■ TEXT:
------
5. Carefully transfer each phase to a separate new tube.

6. Dry both the polar and non-polar phases using a speedvac/rotary evaporator/lyophilizer as appropriate.

7. Aliquot the sample for subsequent NMR and MS measurements.

2.2. Preparing polar sample for NMR measurements

1. Re-suspend the dried sample by adding 178 μL of D₂O, 20 μL of 500 mM sodium phosphate buffer prepared in D₂O so that the final pH is 7–7.4, and 2 μL of DSS (4,4-dimethyl-4-silapentane-1-sulfonic acid) for a final concentration of 0.2–1 mM. For a liquid sample (e.g. urine) use 178 μL of sample instead of D₂O.

2. Transfer the total volume of 200 μL to a 3 mm NMR tube. Optionally, a 5 mm tube can be used by scaling up each solution to make the final volume 600 μL.

2.3. Preparing polar sample for MS measurements

1. Re-suspend 1.5–2 mg of dried sample in 200 μL of H₂O.

2. Aliquot 10 μL of the sample to a new tube.

3. Dilute the aliquot 10-fold with 50%/50% (v/v) ACN/H₂O containing 0.1% formic acid.

3. NMR EXPERIMENTS

Acquire the following 2D and 3D NMR spectra of metabolite mixtures with a high-field Bruker AVANCE solution-state NMR spectrometer, if possible equipped with a cryogenically cooled TCI probe at 298 K. To obtain high spectral resolution and sensitivity, a high magnetic field strength is desired, e.g. 20 Tesla (corresponding to 850 MHz proton frequency), but lower fields such as 600–800 MHz should suffice.
------
■ DATASET:
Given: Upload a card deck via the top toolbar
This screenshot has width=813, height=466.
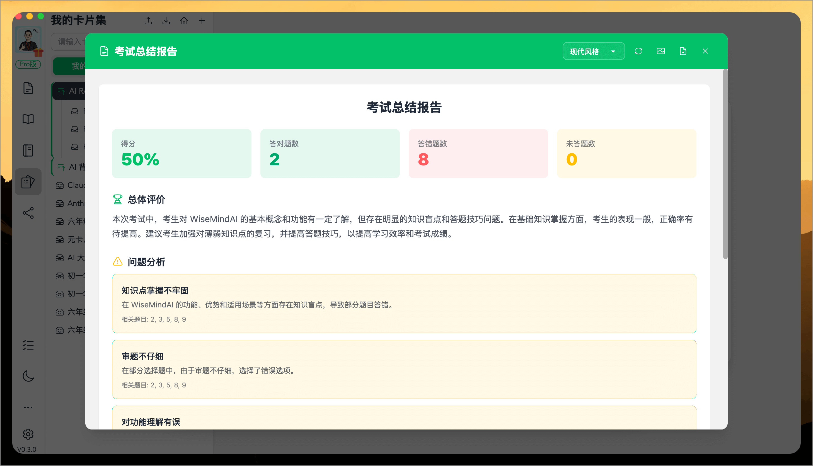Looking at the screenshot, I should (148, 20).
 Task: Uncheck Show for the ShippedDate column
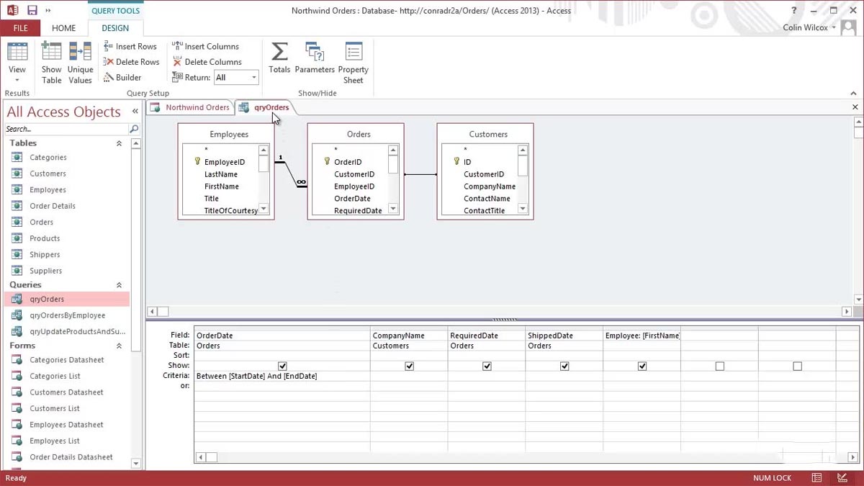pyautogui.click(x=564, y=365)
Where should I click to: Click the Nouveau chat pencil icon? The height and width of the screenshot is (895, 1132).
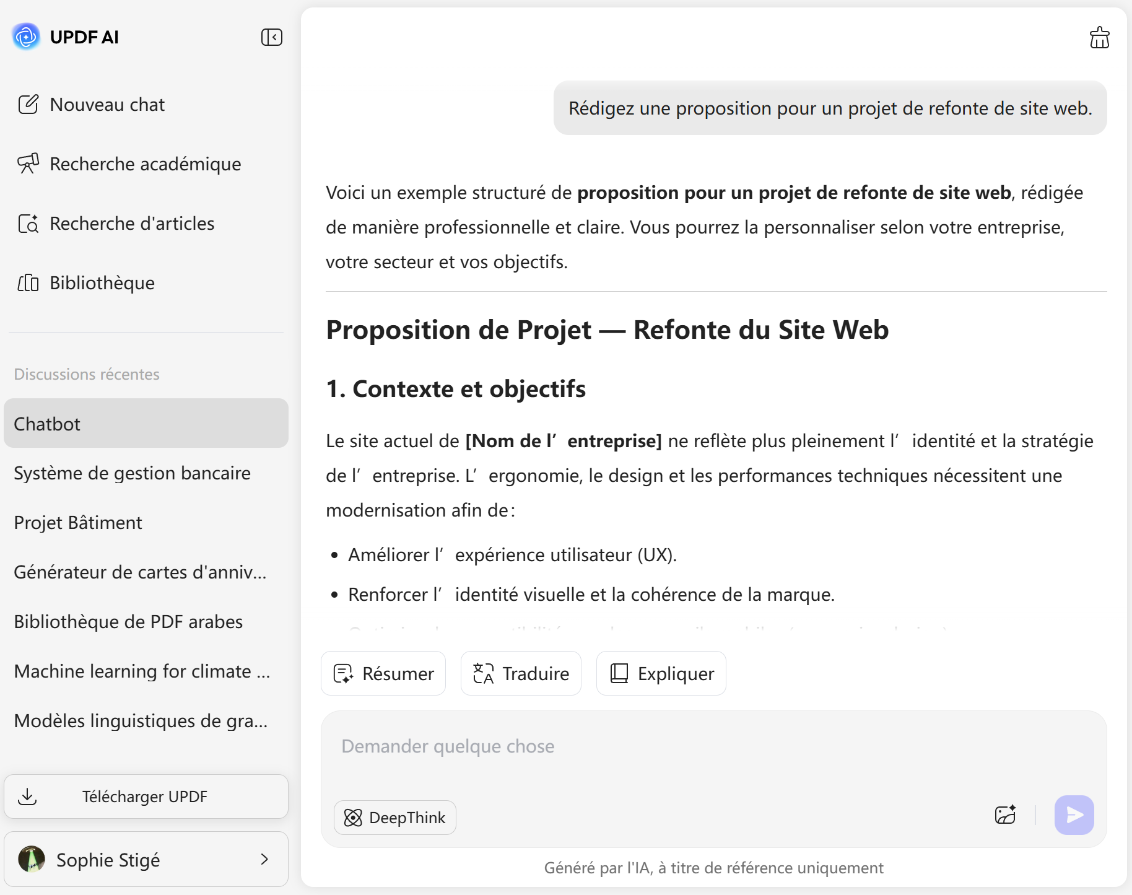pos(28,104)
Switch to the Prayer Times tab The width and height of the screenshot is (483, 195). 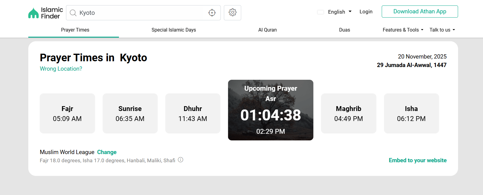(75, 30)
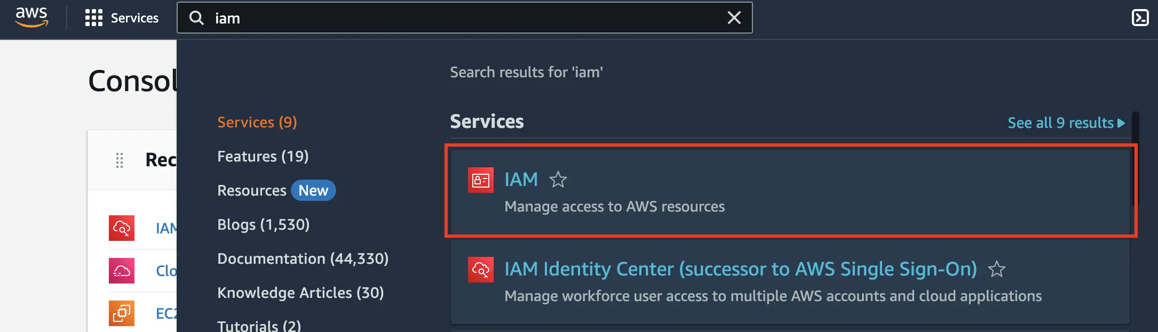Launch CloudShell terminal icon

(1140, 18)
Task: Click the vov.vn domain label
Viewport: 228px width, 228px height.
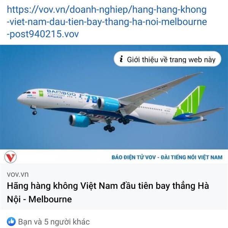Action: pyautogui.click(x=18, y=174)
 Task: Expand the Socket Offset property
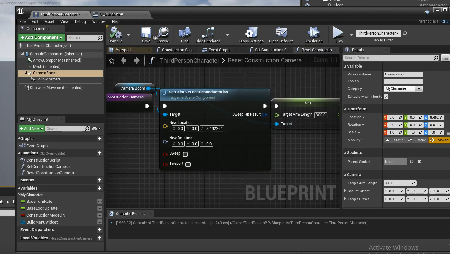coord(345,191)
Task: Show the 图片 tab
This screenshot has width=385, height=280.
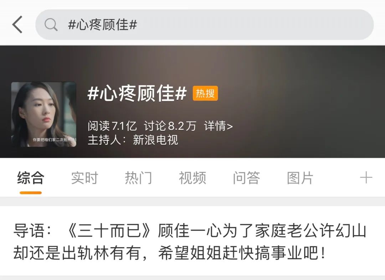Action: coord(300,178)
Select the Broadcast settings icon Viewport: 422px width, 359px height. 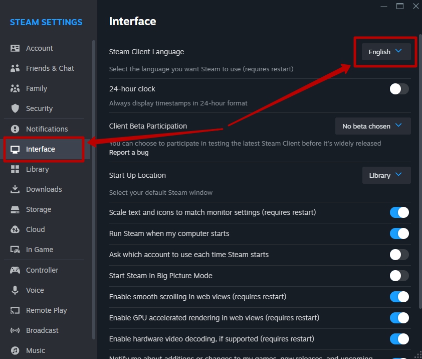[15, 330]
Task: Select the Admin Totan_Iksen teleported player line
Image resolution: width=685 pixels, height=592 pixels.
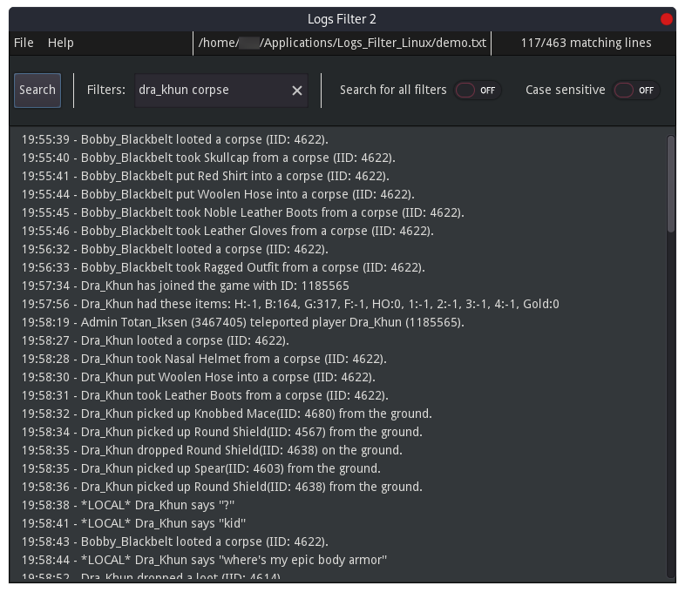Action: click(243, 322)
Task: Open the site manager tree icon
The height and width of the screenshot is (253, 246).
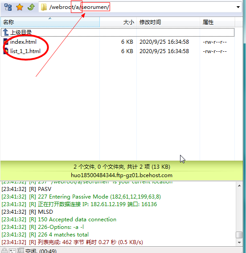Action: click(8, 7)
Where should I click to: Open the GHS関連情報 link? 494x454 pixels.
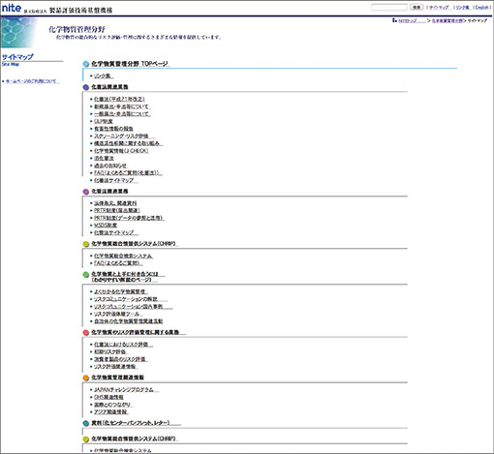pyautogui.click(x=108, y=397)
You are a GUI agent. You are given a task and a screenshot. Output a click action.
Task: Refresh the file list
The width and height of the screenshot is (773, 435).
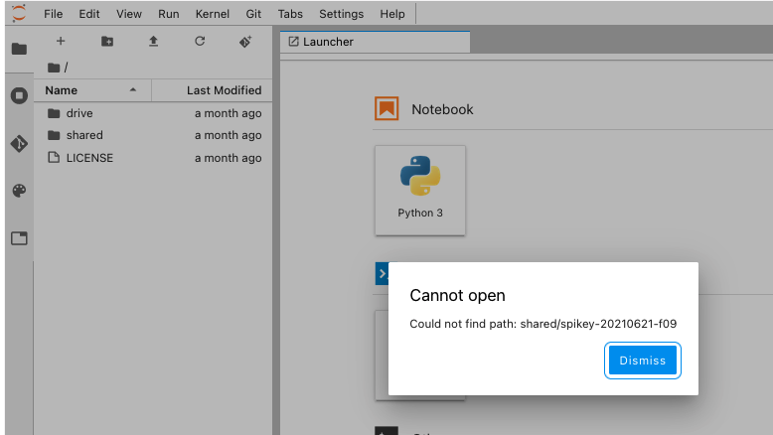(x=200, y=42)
------
■ TASKS TO CARRY OUT:
a – In the NMR protocol, what final volume should you make if you use a 5 mm tube instead?
b – Translate this sentence from the NMR protocol into Spanish: "Transfer the total volume of 200 μL to a 3 mm NMR tube."

■ TASK-BY-TASK OUTPUTS:
a – 600 μL

b – Transfiera el volumen total de 200 μL a un tubo de RMN de 3 mm.